──────── EXERCISE INPUT ────────
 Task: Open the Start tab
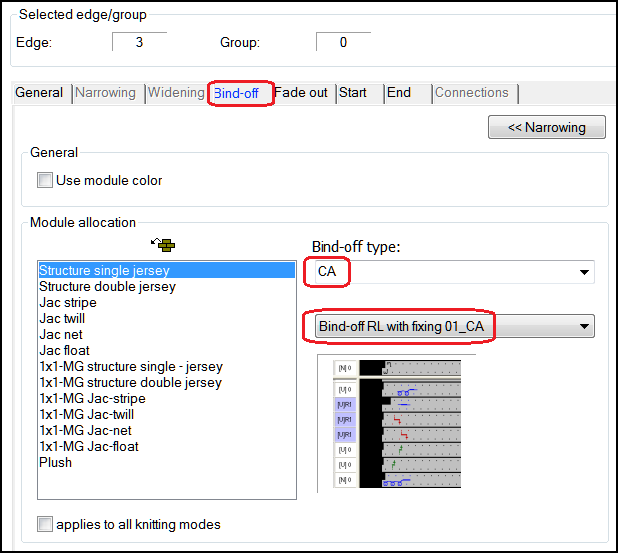tap(352, 93)
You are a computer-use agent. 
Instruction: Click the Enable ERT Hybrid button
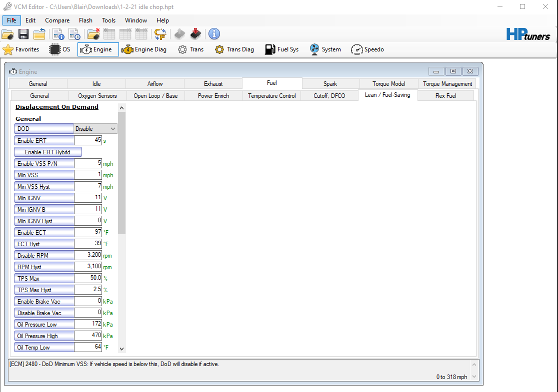tap(48, 152)
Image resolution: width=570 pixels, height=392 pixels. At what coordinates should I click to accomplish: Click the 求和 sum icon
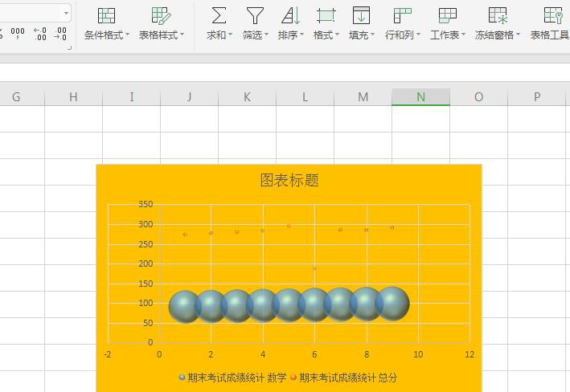point(218,15)
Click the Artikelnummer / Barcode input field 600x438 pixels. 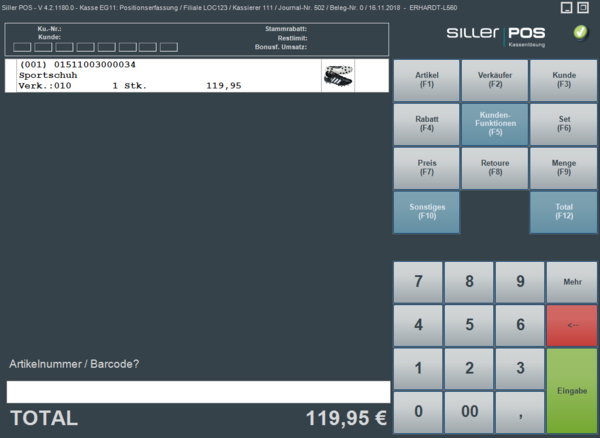[198, 391]
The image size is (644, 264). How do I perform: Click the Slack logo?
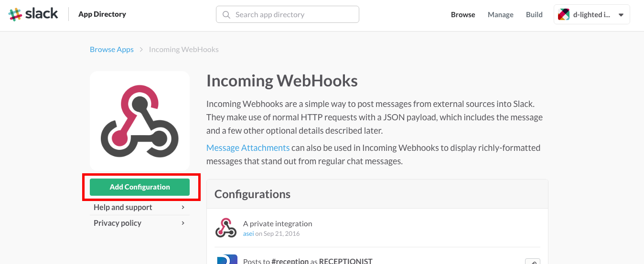click(x=33, y=14)
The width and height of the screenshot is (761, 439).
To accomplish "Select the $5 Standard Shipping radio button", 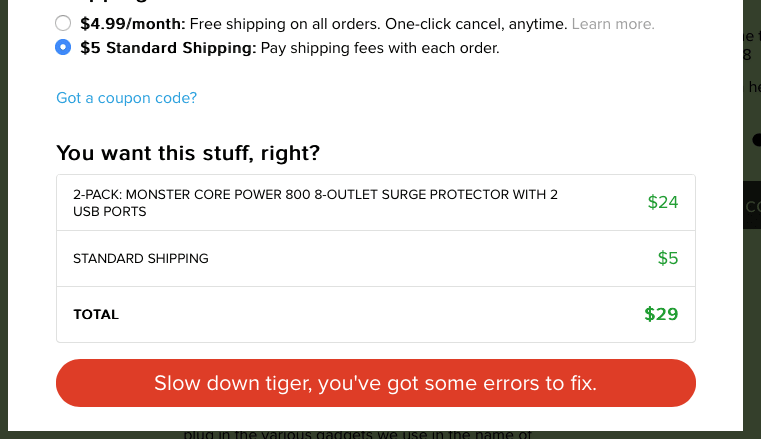I will [x=64, y=47].
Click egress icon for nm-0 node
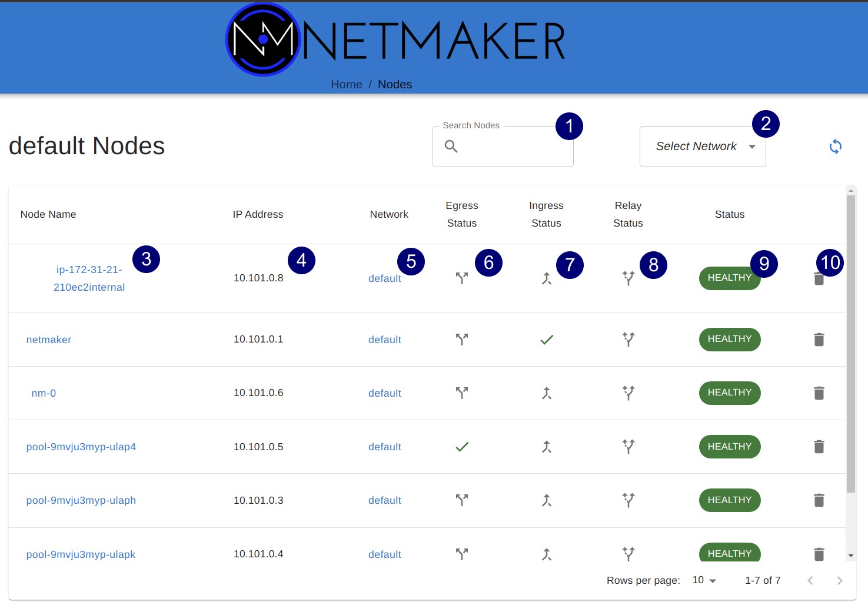This screenshot has width=868, height=615. coord(462,393)
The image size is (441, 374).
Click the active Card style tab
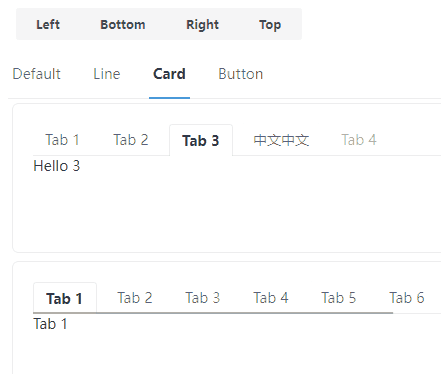click(x=169, y=74)
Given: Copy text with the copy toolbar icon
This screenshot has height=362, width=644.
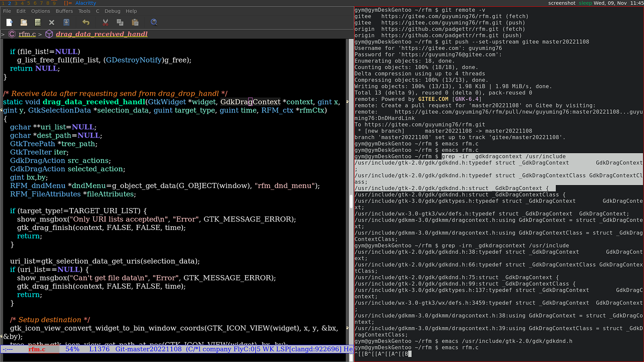Looking at the screenshot, I should [119, 22].
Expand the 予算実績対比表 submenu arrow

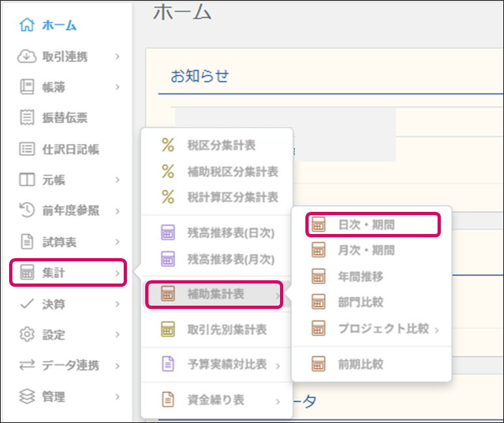click(278, 366)
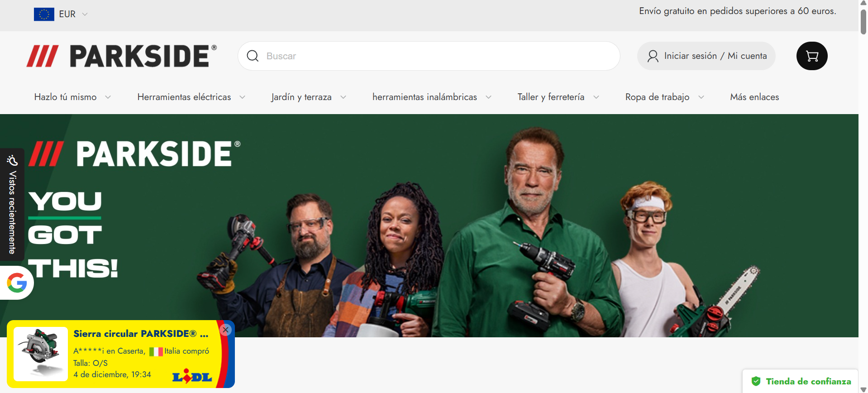Expand the Hazlo tú mismo menu
The height and width of the screenshot is (393, 868).
(72, 97)
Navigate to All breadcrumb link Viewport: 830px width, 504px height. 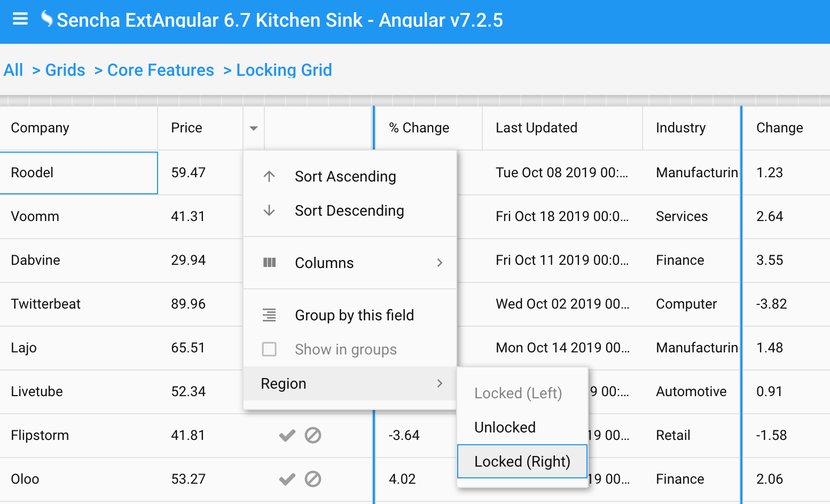pyautogui.click(x=13, y=70)
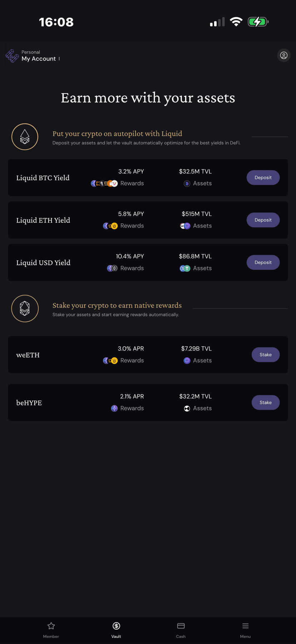Open the Cash tab

pyautogui.click(x=181, y=629)
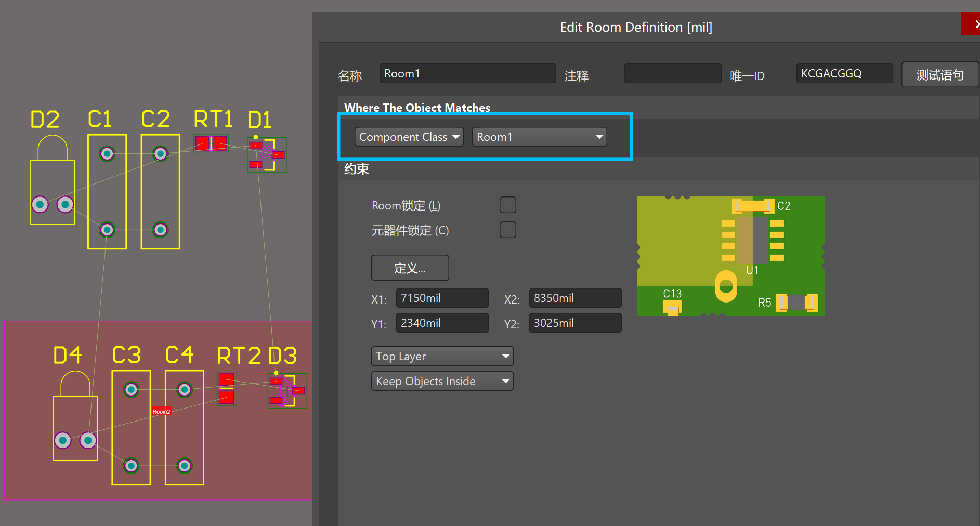Image resolution: width=980 pixels, height=526 pixels.
Task: Open the Component Class dropdown
Action: click(x=409, y=137)
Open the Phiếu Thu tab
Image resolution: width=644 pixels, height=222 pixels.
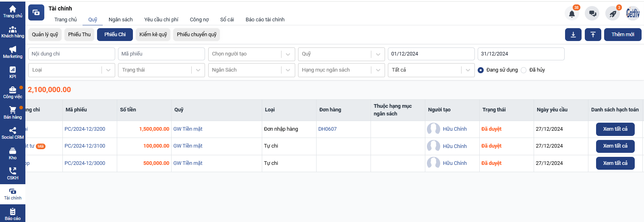click(79, 35)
────────
TASK DESCRIPTION: Repeat the lines exactly, starting with the line that contains "Open the Phiếu Thu tab" and ending with the last line of the entries. Keep both of those lines but no pictures.

SOLUTION FOR THIS PROBLEM:
Open the Phiếu Thu tab
Image resolution: width=644 pixels, height=222 pixels.
click(79, 35)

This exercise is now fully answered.